Your options depend on where you obtained the judgment. You either obtained the judgment in one of the many district courts in Pennsylvania or you obtained it in the Pennsylvania Court of Common Pleas. The district courts are for cases that involve damages less than $12,000.00. If you were awarded a judgment in the district court, your remedies are limited to seizing the tangible property of the debtor and selling them through a court authorized sheriff sale. If, however, the judgment was obtain in the Court of Common Pleas, then you can attach a lien on the debtor’s home, search and seize bank accounts, and seize and sell the tangible property. In Pennsylvania, you generally cannot garnish wages except in very limited situations, so this is usually not an option.
If the judgment is obtained in the district court, you can transfer the judgment to the Court of Common Pleas. This requires procedural formalities and court filings. Often, individuals need an attorney to assist them with this process. The process is quite simple and should be fairly inexpensive for an attorney. The attorney will file certain forms with the Prothonotary‘s office in the appropriate county. The Prothonotary’s office will record the judgment in the county docket as if the judgment was originally obtained in the Court of Common Pleas.
Once the judgment is properly recorded in the Prothonotary’s office, it will be entered into the Judgment Index and it will automatically attach as a lien to any real property (home or land) owned by the debtor. This will last for five years, but it can be revived for an additional five years. During this time, the debtor cannot sell the property unless and until the lien is satisfied through payment. This can happen during the closing on the sale of the property. You could proceed with a forced sale of the home, but this is often not advised when there is a mortgage and other liens that stand in line to be paid ahead of you.

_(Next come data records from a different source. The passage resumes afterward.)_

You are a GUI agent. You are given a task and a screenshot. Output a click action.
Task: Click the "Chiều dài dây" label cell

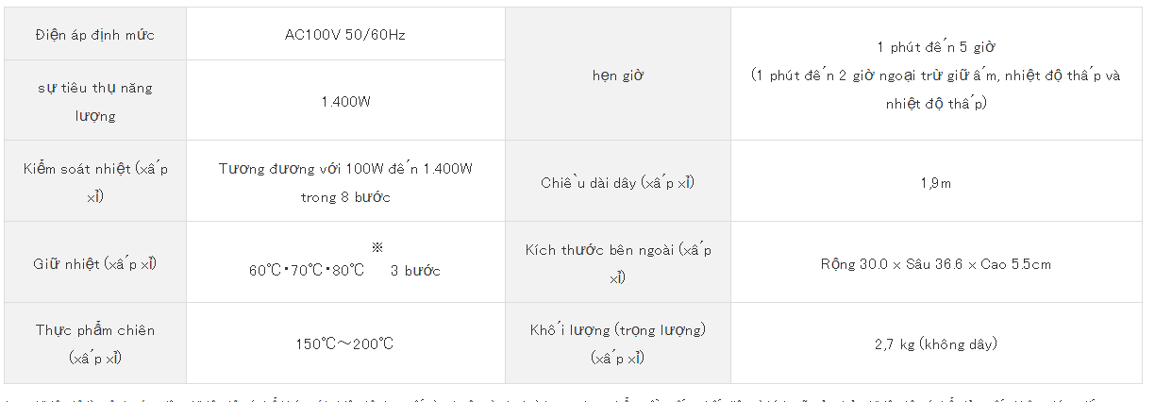pyautogui.click(x=617, y=181)
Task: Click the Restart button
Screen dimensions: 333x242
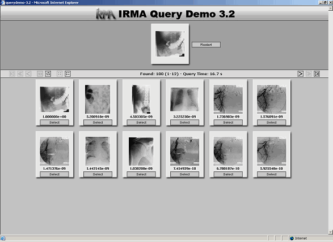Action: [206, 45]
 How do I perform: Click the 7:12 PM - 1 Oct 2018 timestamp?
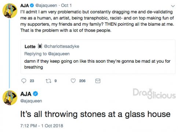42,126
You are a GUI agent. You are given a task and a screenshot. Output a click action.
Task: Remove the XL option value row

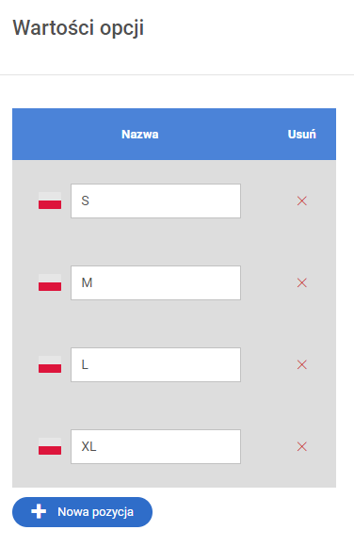tap(301, 446)
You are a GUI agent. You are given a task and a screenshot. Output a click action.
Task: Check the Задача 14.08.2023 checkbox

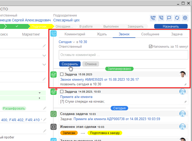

Also, forcing a sale is a long process and could get expensive.
When the judgment is recorded with the Prothonotary, you have the right to conduct post-judgment discovery. This can include a deposition of the debtor, written interrogatories to the debtor, and a request for the debtor to produce documents. These methods are used to compel the debtor to disclose the debtor’s assets. If assets are disclosed, then you can proceed with remedies to take those assets. You could also hire an investigator to search for assets. Investigators can try to locate bank accounts, houses, boats, and other property through a public records search. If an asset such as a bank account is revealed, then your debt collection attorney can take the necessary legal steps to take those assets to satisfy the judgment.
Many people obtain a judgment in the district court without the assistance of an attorney. When the judgment is transferred to the Court of Common Pleas, hiring an attorney is recommended. There are procedures that must be strictly followed including filing requirements, notice to the debtor, and time limitations. Debt collection attorneys are familiar with these procedural rules and can help you navigate through them to expeditiously enforce your judgment remedies. As is often the case, if the judgment is for a relatively small sum, then hiring an attorney may not make financial sense. You certainly do not want to pay an attorney more than what the judgment is worth. Attorneys’ fees are often awarded by the court during the post judgment collection process, so it is always recommended that you discuss your case with a debt collection attorney to discuss fees and an action plan that makes sense for both you and the attorney.